Compaction Survival System

Compaction destroys specifics: file paths, exact values, config details, reasoning chains. This skill ensures critical state survives.

The problem: When your context window fills up, OpenClaw compacts older messages into a summary. Summaries lose precision — exact numbers become "approximately," file paths vanish, decisions lose their rationale. Your agent wakes up dumber after every compaction.

The fix: Three mechanisms that capture critical state before compaction hits, and recover it after.

Three Mechanisms

1. WAL Protocol (Write-Ahead Logging)

On EVERY incoming message, scan for:

  • ✏️ Corrections — "It's X, not Y" / "Actually..."
  • 📍 Proper nouns — names, places, companies, products
  • 🎨 Preferences — styles, approaches, "I like/don't like"
  • 📋 Decisions — "Let's do X" / "Go with Y"
  • 📝 Draft changes — edits to active work
  • 🔢 Specific values — numbers, dates, IDs, URLs, paths

If ANY appear:

  1. STOP — do not compose response yet
  2. WRITE — update SESSION-STATE.md with the detail
  3. THEN — respond to the human

The trigger fires on the human's INPUT, not your memory. Write what they said, not what you think.

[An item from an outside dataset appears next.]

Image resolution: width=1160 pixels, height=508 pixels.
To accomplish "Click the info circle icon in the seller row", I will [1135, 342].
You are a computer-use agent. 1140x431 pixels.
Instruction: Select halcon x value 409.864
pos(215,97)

2. Working Buffer (Danger Zone)

At 60% context utilization (check via session_status):

  1. Create/clear memory/working-buffer.md, write header:
    # Working Buffer (Danger Zone)
    **Status:** ACTIVE
    **Started:** [timestamp]
    
  2. Every exchange after 60%: append human's message + your response summary
  3. Buffer is a file — it survives compaction
  4. Leave buffer as-is until next 60% threshold in a new session

Location: memory/working-buffer.md

3. Compaction Recovery

Auto-trigger when:

  • Session starts with <summary> tag in context
  • You should know something but don't
  • Human says "where were we?" / "continue" / "what were we doing?"

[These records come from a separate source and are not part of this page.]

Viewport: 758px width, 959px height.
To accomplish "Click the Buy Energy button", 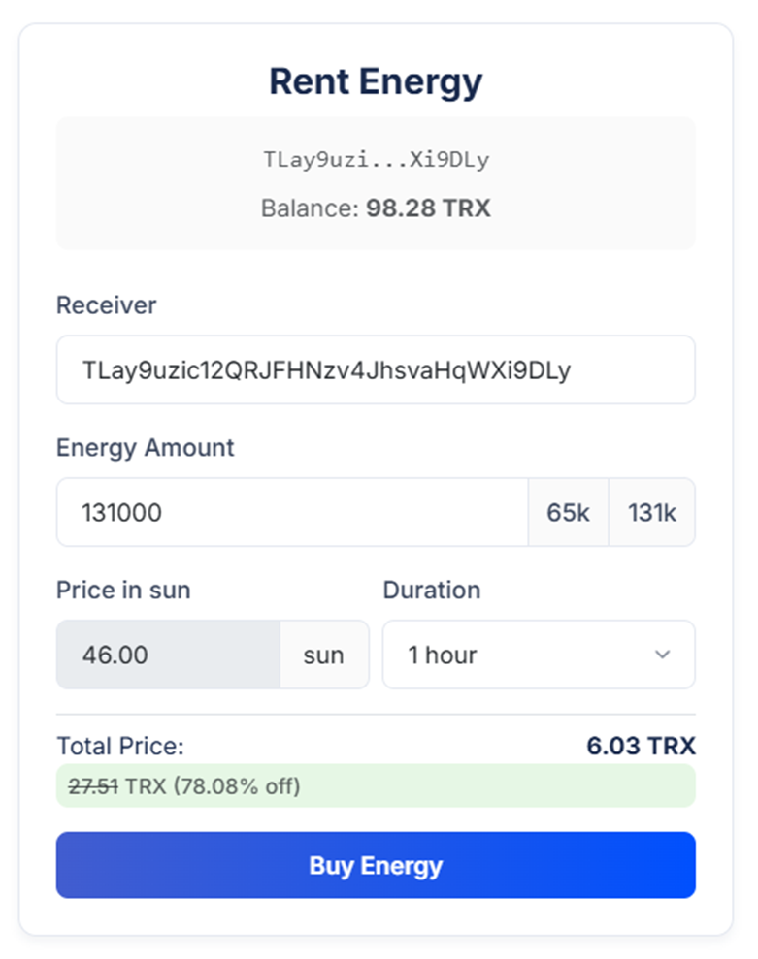I will 376,865.
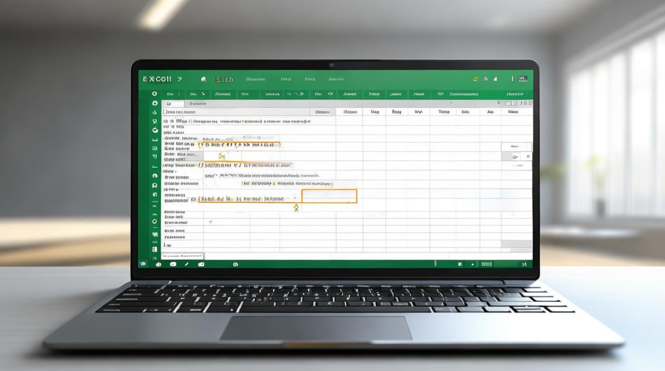Tick the checkbox at the start of the header row
This screenshot has height=371, width=665.
pyautogui.click(x=165, y=112)
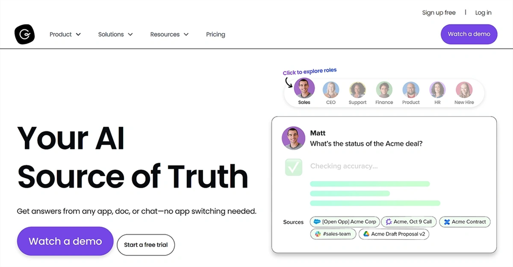The height and width of the screenshot is (267, 513).
Task: Select the CEO role avatar
Action: pyautogui.click(x=330, y=90)
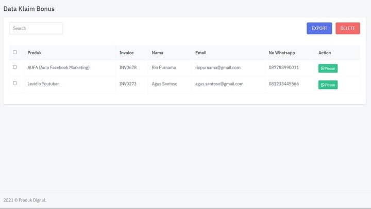Click the riopurnama@gmail.com email cell

click(x=218, y=68)
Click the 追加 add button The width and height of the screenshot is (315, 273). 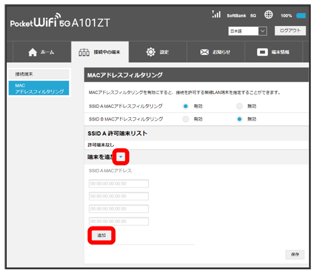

Recovery steps (in order):

  1. Read memory/working-buffer.md — raw danger-zone exchanges
  2. Read SESSION-STATE.md — active task state
  3. Read today's + yesterday's memory/YYYY-MM-DD.md
  4. Run memory_search if still missing context
  5. Extract important context from buffer → update SESSION-STATE.md
  6. Report: "Recovered context. Last task was X. Continuing."

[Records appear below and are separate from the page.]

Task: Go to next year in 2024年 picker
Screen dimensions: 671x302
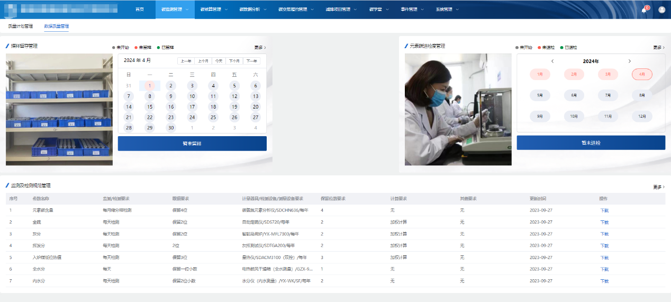Action: (629, 61)
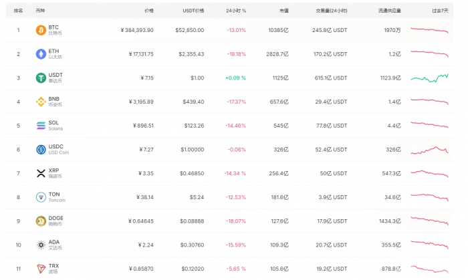Viewport: 468px width, 280px height.
Task: Click the Bitcoin (BTC) coin icon
Action: 41,30
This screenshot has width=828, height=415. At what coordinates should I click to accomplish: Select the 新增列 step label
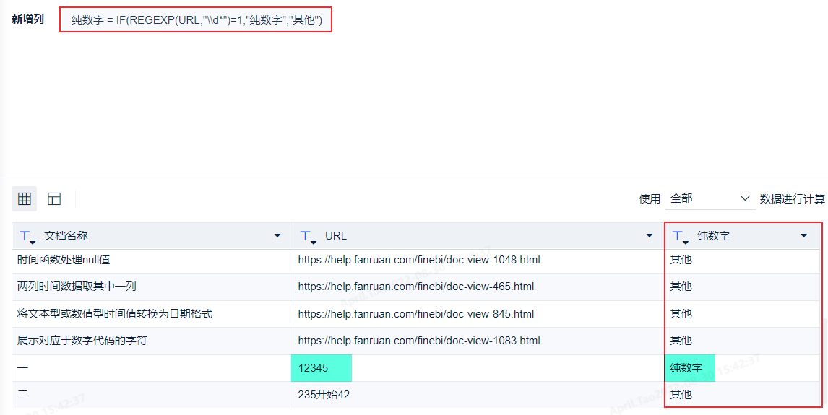pos(28,19)
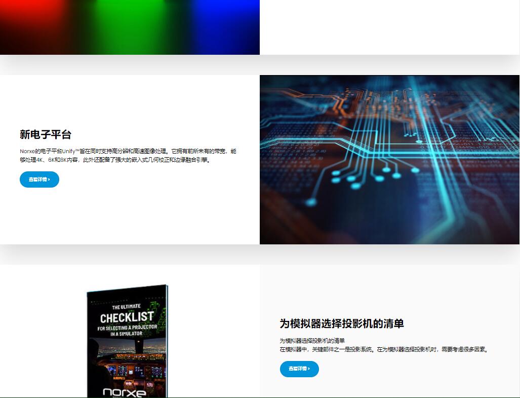
Task: Click 查看详情 button in the checklist section
Action: 299,369
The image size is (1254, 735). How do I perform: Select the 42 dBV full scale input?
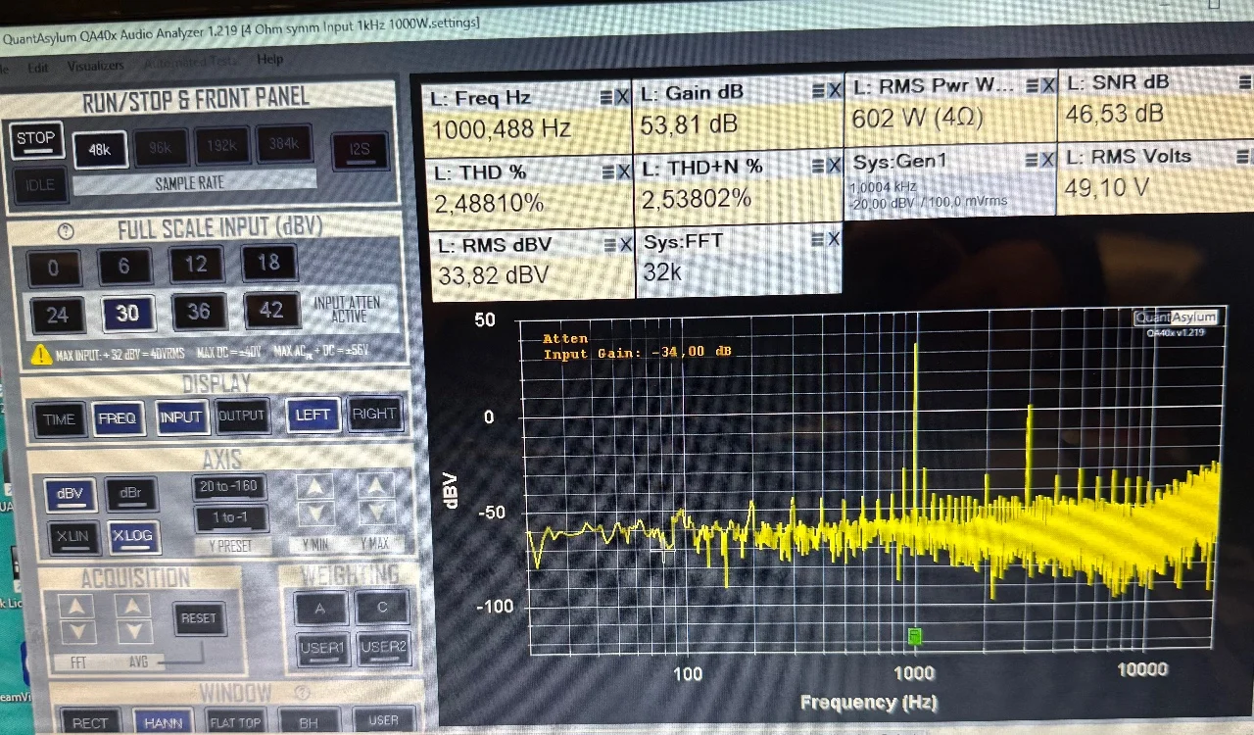(x=270, y=311)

NEVER ask "what were we discussing?" — the buffer has the answer.

SESSION-STATE.md Format

# Session State — Active Working Memory

## Current Task
[What we're actively working on]

## Key Details
- [Specific values, paths, configs captured via WAL]

## Decisions Made
- [Decisions with rationale]

## Pending
- [What's waiting/blocked]

## Last Updated
[timestamp]

Update this file frequently. It's your RAM — the only place specifics survive between compaction events.

How It Works Together

                    ┌──────────────────────────┐
                    │    Human sends message    │
                    └────────────┬─────────────┘
                                 │
                    ┌────────────▼─────────────┐
                    │  WAL: Scan for specifics  │
                    │  Found? Write first.      │
                    └────────────┬─────────────┘
                                 │
               ┌─────────────────▼─────────────────┐
               │  Context > 60%? Buffer everything  │
               └─────────────────┬─────────────────┘
                                 │
                    ┌────────────▼─────────────┐
                    │    Respond to human       │
                    └────────────┬─────────────┘
                                 │
                        ┌────────▼────────┐
                        │  COMPACTION HIT  │
                        └────────┬────────┘
                                 │
                    ┌────────────▼─────────────┐
                    │  Recovery: Read buffer,   │
                    │  SESSION-STATE, daily log  │
                    │  → Full context restored   │
                    └──────────────────────────┘

Integration

  • Works alongside MEMORY.md (long-term) and memory/YYYY-MM-DD.md (daily logs)
  • SESSION-STATE.md = working memory for current task
  • Working buffer = emergency capture for the danger zone
  • All three layers stack: WAL → Buffer → Recovery
  • No dependencies. No API keys. Pure behavioral patterns.

Why This Works

Most "memory" solutions try to store everything forever. That's the wrong problem. The real problem is precision loss during compaction. You don't need to remember everything — you need to remember the RIGHT things at the RIGHT time.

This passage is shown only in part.